What you should do: All lines from the one bearing "Image resolution: width=1020" through the end of the data below must be printed exactly as they stand, with pictures removed.

Input records:
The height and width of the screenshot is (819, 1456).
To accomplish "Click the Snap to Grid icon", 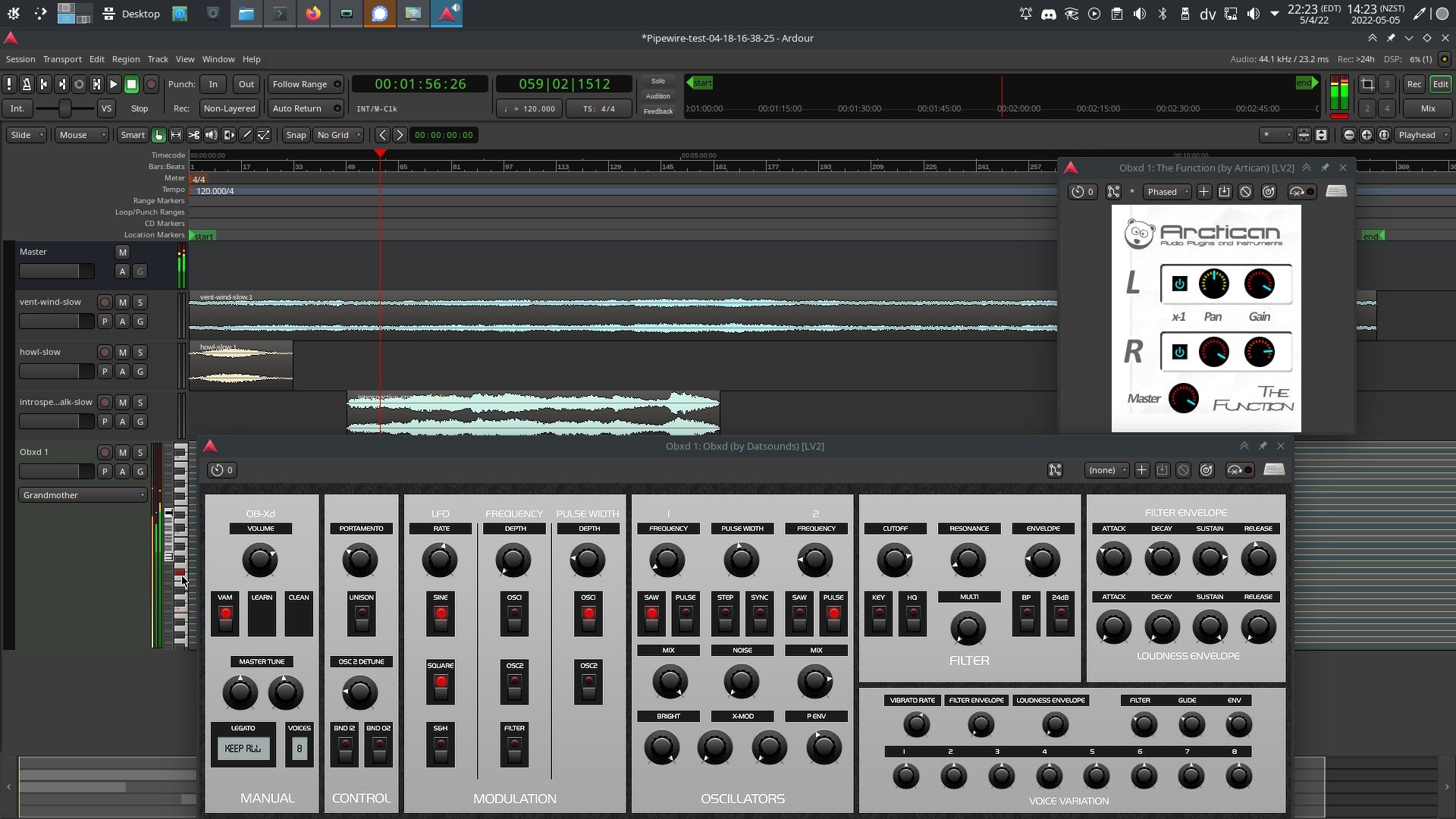I will point(296,135).
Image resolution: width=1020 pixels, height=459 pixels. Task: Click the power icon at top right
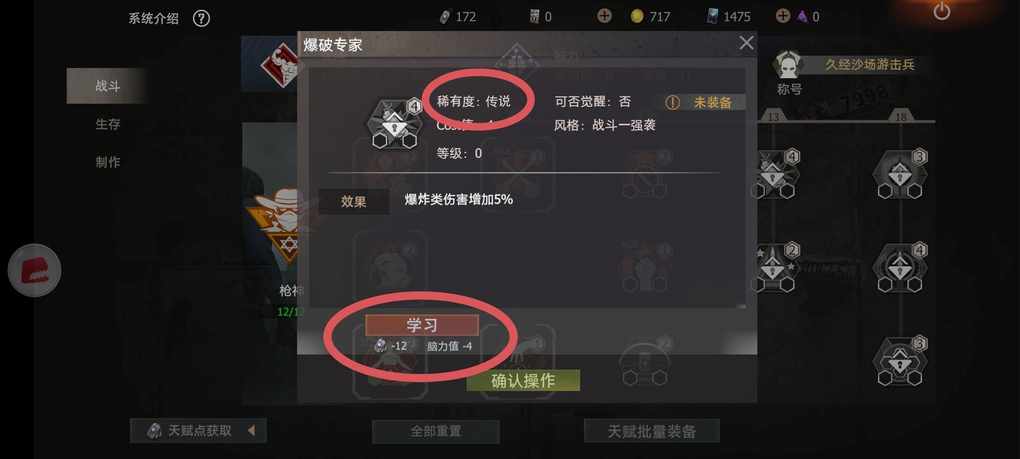click(x=941, y=11)
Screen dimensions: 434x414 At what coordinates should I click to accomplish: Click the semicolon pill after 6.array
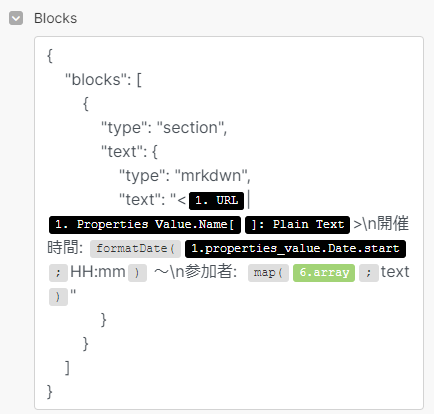(369, 273)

Solution:
Image resolution: width=1020 pixels, height=459 pixels. Task: Click the power icon at top right
click(x=941, y=11)
Screen dimensions: 434x414 At what coordinates should I click to accomplish: Click the semicolon pill after 6.array
(369, 273)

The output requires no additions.